The researchers found that in a "moderate" climate change scenario each ton of CO2 spewed into the environment would cost about $17.10. A worst-case scenario, in which high levels of carbon emissions cause global temperatures to rise over 3 degrees Celsius, would cause damages costing about $36.60. In this same scenario, the loss of life could cost 3.2 percent of the global GDP by 2100.
"You see the really bad impacts at the tropics," environmental economist Amir Jina, co-author of the study, told The Guardian. "There's not one single worldwide condition, there's a lot of different changes with poorer people much more affected with limited ability to adapt."
Richer countries will have an easier time adapting, at first, because their residents are more likely to have the money to buy air conditioners or cities can designate cooling centers during scorching days. Places that are already used to regular seasons of heat will have to splurge less.
"A really hot day in Seattle is more damaging than a really hot day in Houston because air conditioning and other measures are less widespread there," co-author and climate scientist Bob Kopp explained to The Guardian.
In the opposite direction, northernmost countries that tend to see deaths due to extreme cold will notice their mortality rates lowering as temperatures become more moderate.
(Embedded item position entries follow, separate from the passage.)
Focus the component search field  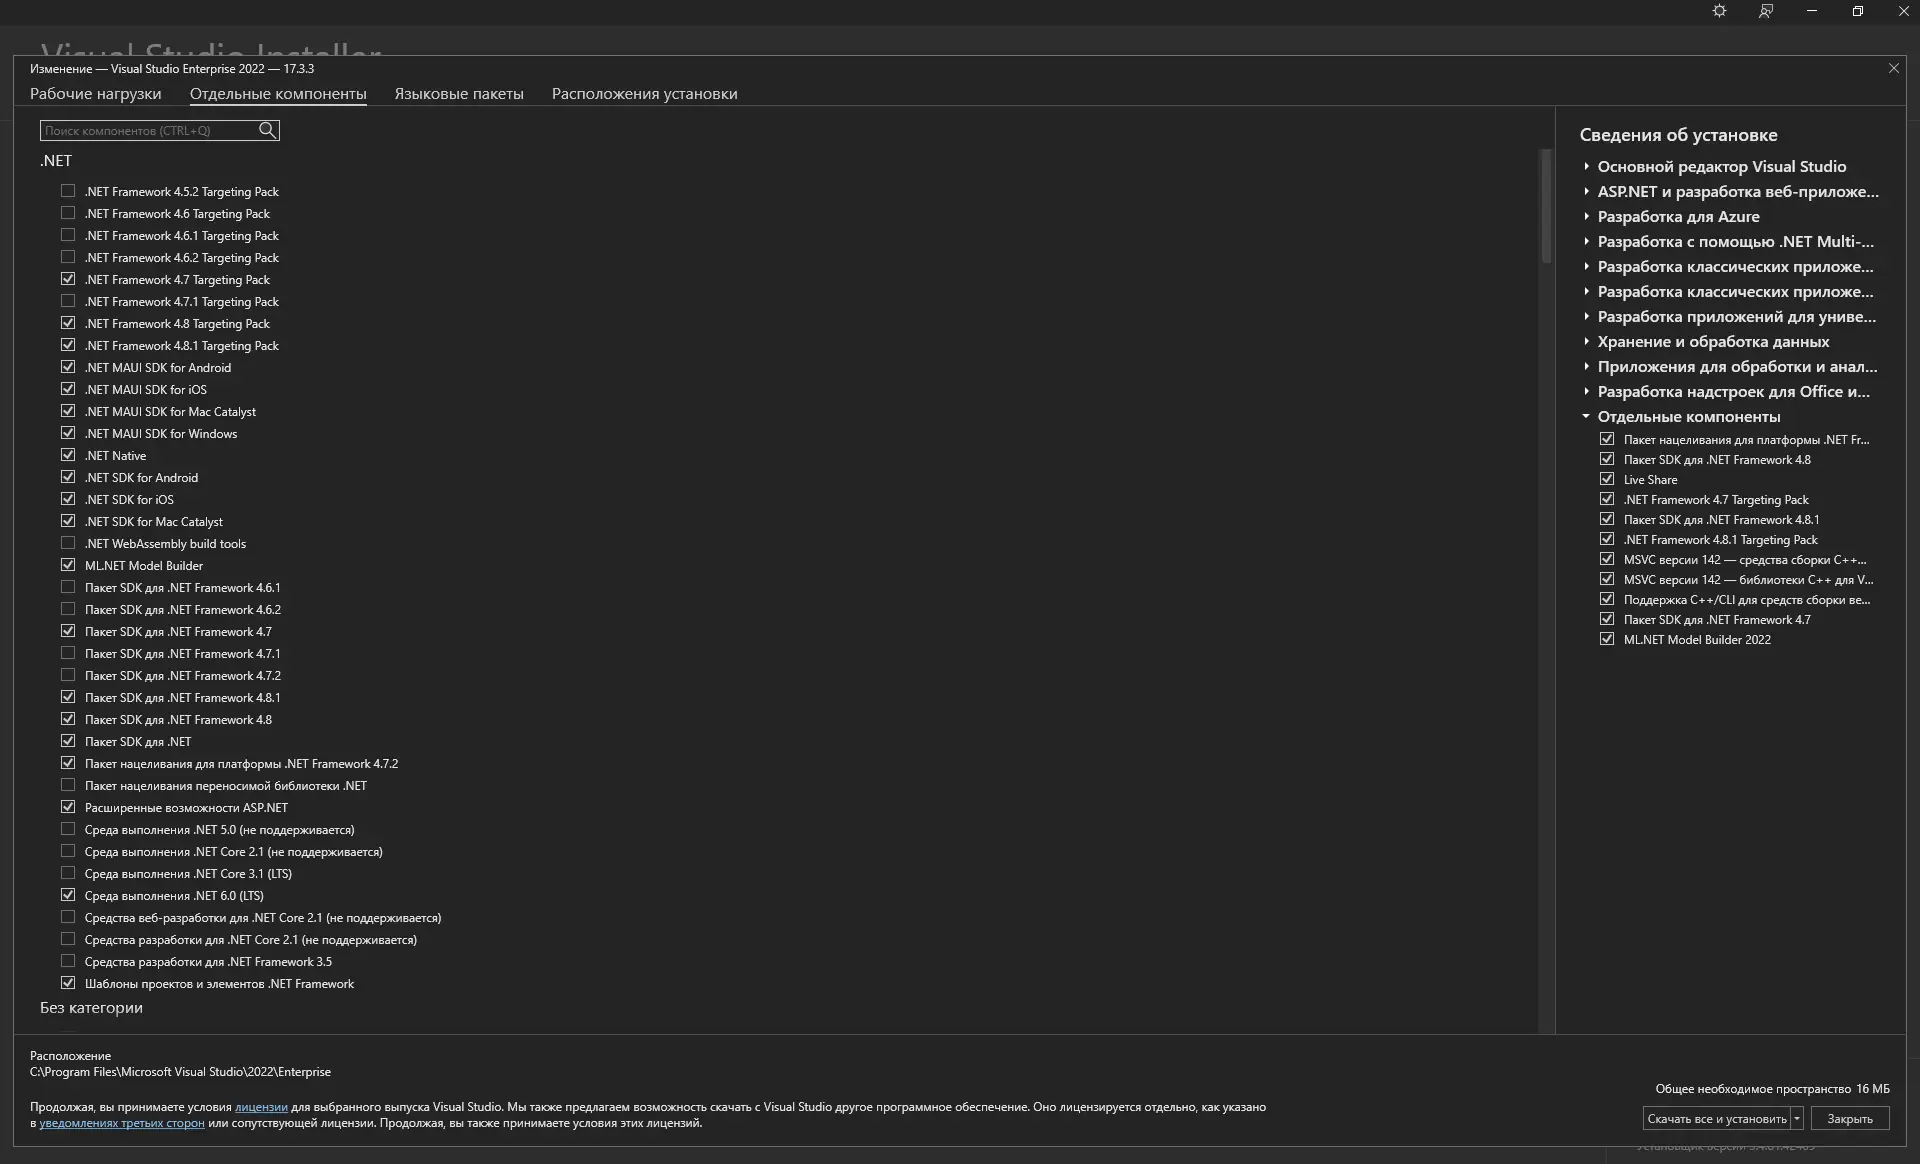148,130
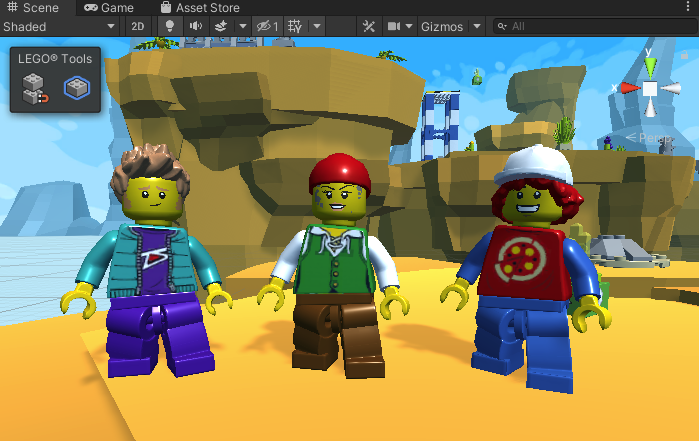Toggle scene lighting with the lightbulb
Viewport: 699px width, 441px height.
point(169,26)
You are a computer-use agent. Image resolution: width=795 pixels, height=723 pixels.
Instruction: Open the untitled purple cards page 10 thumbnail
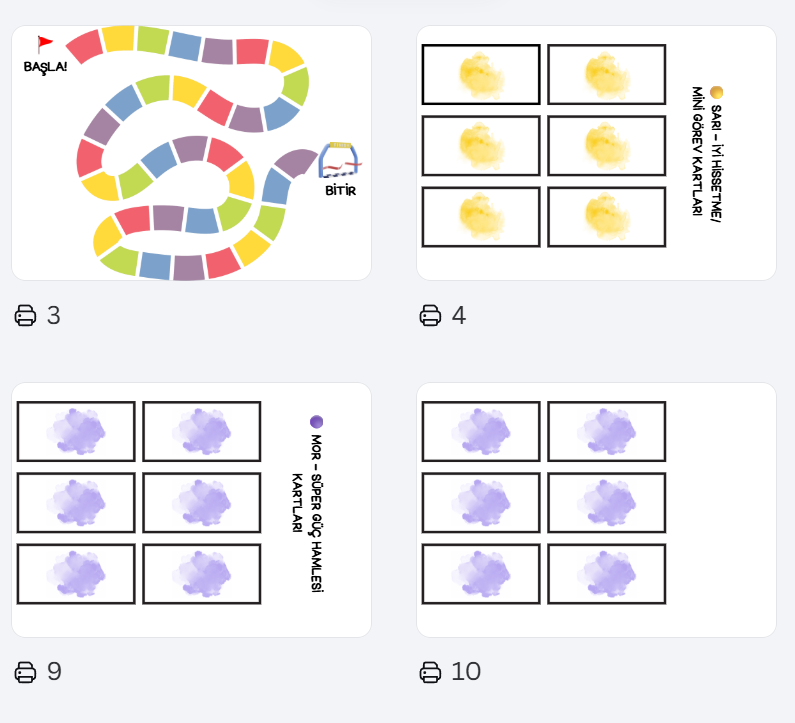pos(596,510)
Poorer countries might not be able to adapt at all, which could spur drastic human migrations to places with better climates.
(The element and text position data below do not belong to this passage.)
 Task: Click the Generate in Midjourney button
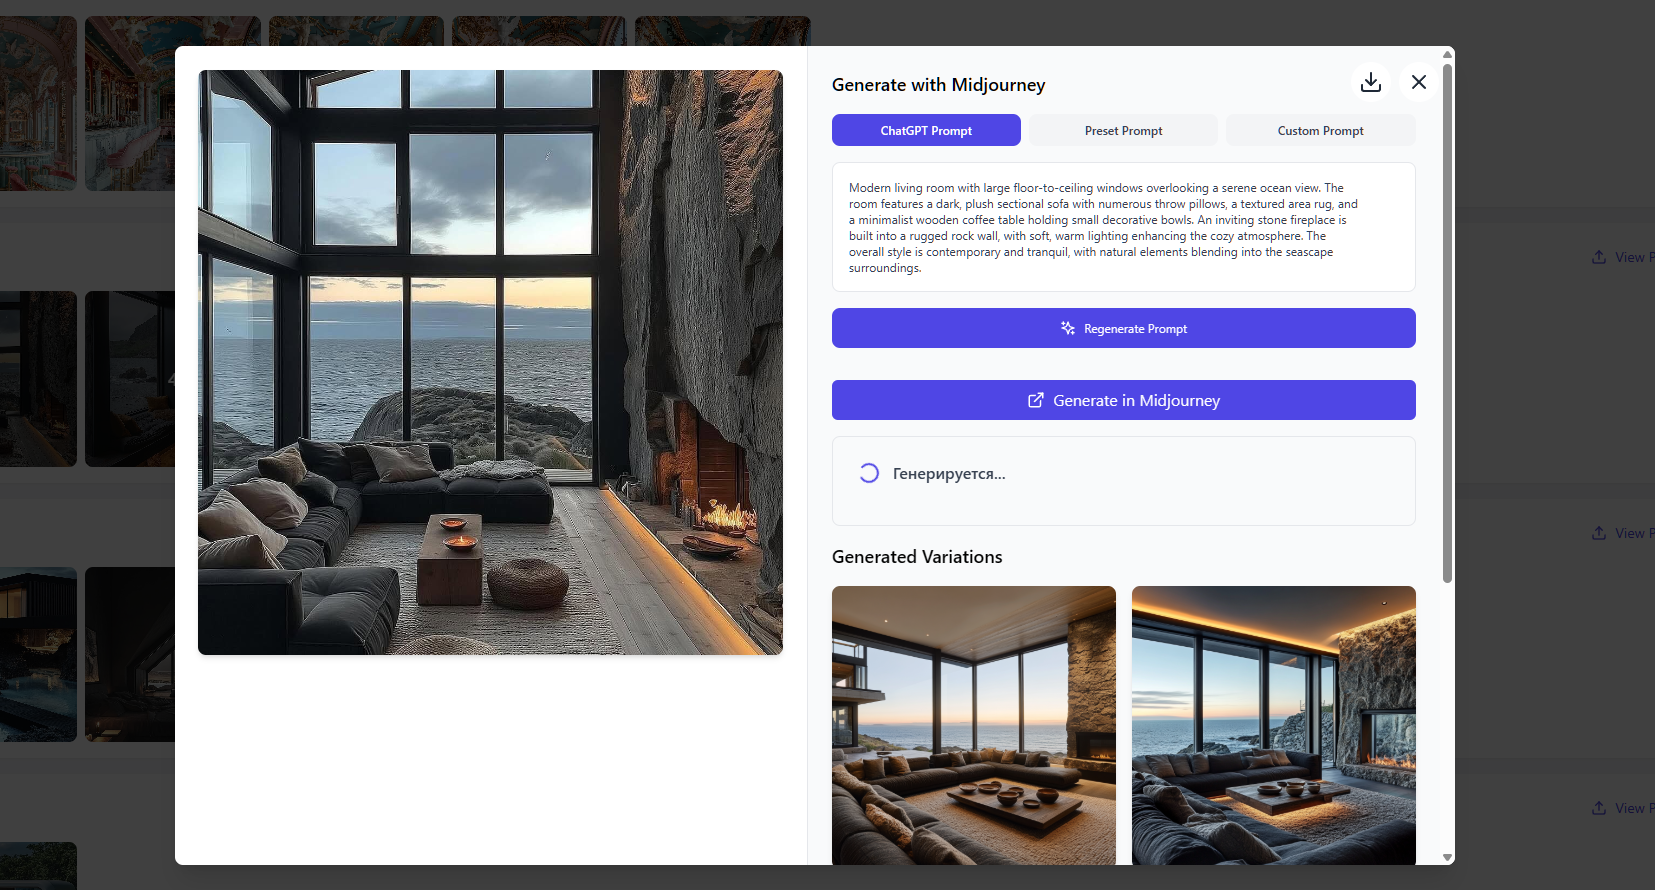(1124, 400)
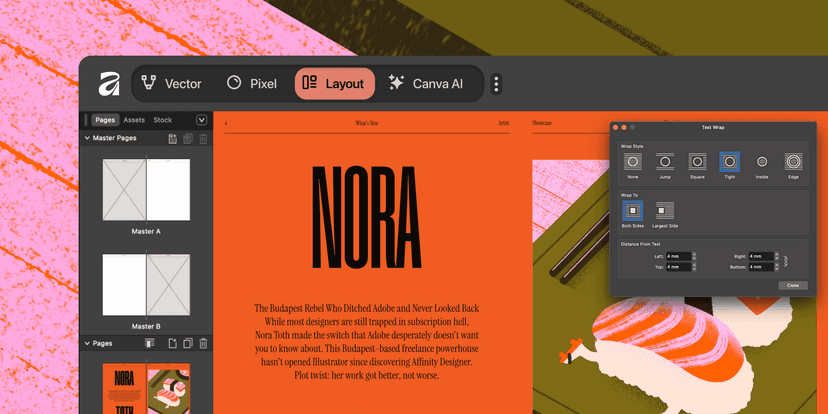This screenshot has width=828, height=414.
Task: Set Wrap To Both Sides
Action: tap(632, 210)
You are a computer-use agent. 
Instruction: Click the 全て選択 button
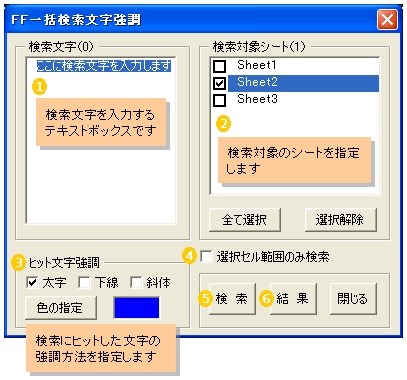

"The richer countries, even if they have increases in mortality, can pay more to adapt to it. It's really the people who have done the least to cause climate change who are suffering from it," added Jina.
Jina cautioned that failing to address climate change before it causes incredible harm could put governments and various infrastructures under massive pressure in ways similar to the Covid-19 pandemic. If that occurs, "it's hard to tell what will happen" and whether we'll be able to adapt quickly enough to stop a massive number of preventable deaths.
Given the current struggle with coronavirus, confidence in our ability to handle another health crisis is low. But the researchers found that rapidly cutting down emissions can lower the economic costs of climate change and reduce heat-related deaths to less than a third of the worst case scenario's estimated numbers. So at least there's still some hope for a slightly less catastrophic future.